Of all the people in the UK 40% have £100 or less in savings available to them
Fund-raising has probably been the easiest part of the whole thing, to be honest. I’ve been genuinely astounded by how generous my friends have been, and I smashed the necessary fund-raising target in less than a week. It means a lot to me that people are willing to give their much-beloved student loan / earnings to charity, and I am very grateful that they are.
"I've got back in touch with my family, I've got a flat now so they come to visit"— The Big Issue (@BigIssue) April 26, 2018
Meet Carl, who sells the magazine outside M&S in Middlesbrough.https://t.co/dpuYWGRmUA#MyPitch #CelebrateYourVendor pic.twitter.com/klx8F6De5a
What has struck me more than most as I’ve learned about homelessness is that it could happen to anyone. Homeless people struggle with exactly the same problems as the rest of the population – employment, paying rent, relationships, and often substance abuse. Of all the people in the UK 40% have £100 or less in savings available to them. Homelessness really isn’t that far away from any of us, which makes it an even more pertinent problem to tackle.

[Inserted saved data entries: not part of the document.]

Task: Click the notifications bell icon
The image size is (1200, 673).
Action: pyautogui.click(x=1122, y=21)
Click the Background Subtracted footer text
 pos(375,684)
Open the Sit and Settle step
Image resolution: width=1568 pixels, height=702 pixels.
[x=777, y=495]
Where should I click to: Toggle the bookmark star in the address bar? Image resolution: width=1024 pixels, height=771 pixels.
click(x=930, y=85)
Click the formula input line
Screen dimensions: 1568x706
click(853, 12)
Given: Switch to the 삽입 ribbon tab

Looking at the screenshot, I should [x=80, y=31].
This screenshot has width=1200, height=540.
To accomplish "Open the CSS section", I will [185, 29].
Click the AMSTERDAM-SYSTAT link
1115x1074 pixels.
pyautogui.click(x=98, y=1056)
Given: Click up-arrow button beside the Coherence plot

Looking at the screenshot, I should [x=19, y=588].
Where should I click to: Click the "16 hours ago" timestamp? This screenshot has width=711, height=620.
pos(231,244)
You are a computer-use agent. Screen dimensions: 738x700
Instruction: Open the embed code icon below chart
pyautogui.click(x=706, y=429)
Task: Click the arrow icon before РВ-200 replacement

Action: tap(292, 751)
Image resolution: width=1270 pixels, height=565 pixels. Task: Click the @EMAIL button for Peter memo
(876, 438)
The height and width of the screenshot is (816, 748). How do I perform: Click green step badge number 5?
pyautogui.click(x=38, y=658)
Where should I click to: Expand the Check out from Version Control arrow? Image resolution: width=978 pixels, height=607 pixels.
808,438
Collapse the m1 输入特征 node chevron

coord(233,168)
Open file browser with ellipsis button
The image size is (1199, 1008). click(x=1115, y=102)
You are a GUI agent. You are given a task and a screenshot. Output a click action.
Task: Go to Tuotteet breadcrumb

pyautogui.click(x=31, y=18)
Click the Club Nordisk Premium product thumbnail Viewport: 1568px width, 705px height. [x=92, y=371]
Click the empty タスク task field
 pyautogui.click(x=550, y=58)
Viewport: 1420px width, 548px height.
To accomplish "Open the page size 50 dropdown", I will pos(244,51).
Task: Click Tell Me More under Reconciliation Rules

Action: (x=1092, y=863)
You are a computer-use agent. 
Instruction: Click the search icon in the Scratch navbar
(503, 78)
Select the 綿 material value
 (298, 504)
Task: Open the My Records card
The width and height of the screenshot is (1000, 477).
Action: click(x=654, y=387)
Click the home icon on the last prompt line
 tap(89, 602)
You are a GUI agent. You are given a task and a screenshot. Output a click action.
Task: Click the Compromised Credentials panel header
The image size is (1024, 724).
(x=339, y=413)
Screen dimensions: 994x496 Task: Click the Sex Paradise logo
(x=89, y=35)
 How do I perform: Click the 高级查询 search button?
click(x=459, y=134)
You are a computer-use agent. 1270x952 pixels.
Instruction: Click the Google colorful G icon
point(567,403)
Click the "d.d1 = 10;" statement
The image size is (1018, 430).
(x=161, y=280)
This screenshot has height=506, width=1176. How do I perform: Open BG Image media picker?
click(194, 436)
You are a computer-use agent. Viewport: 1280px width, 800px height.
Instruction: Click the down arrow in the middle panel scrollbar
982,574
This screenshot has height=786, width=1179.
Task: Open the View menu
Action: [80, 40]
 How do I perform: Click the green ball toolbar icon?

Bristol has been my home for 3 years, and I feel very lucky to have got to spent time in this city. It sounds like such a cliché, a nostalgic third year looking back at it through rose-tinted glasses, but it’s true. Bristol is so much more than a university, and in raising money for The Big Issue, hopefully I will have been able to give something back to the city that has given so much to me.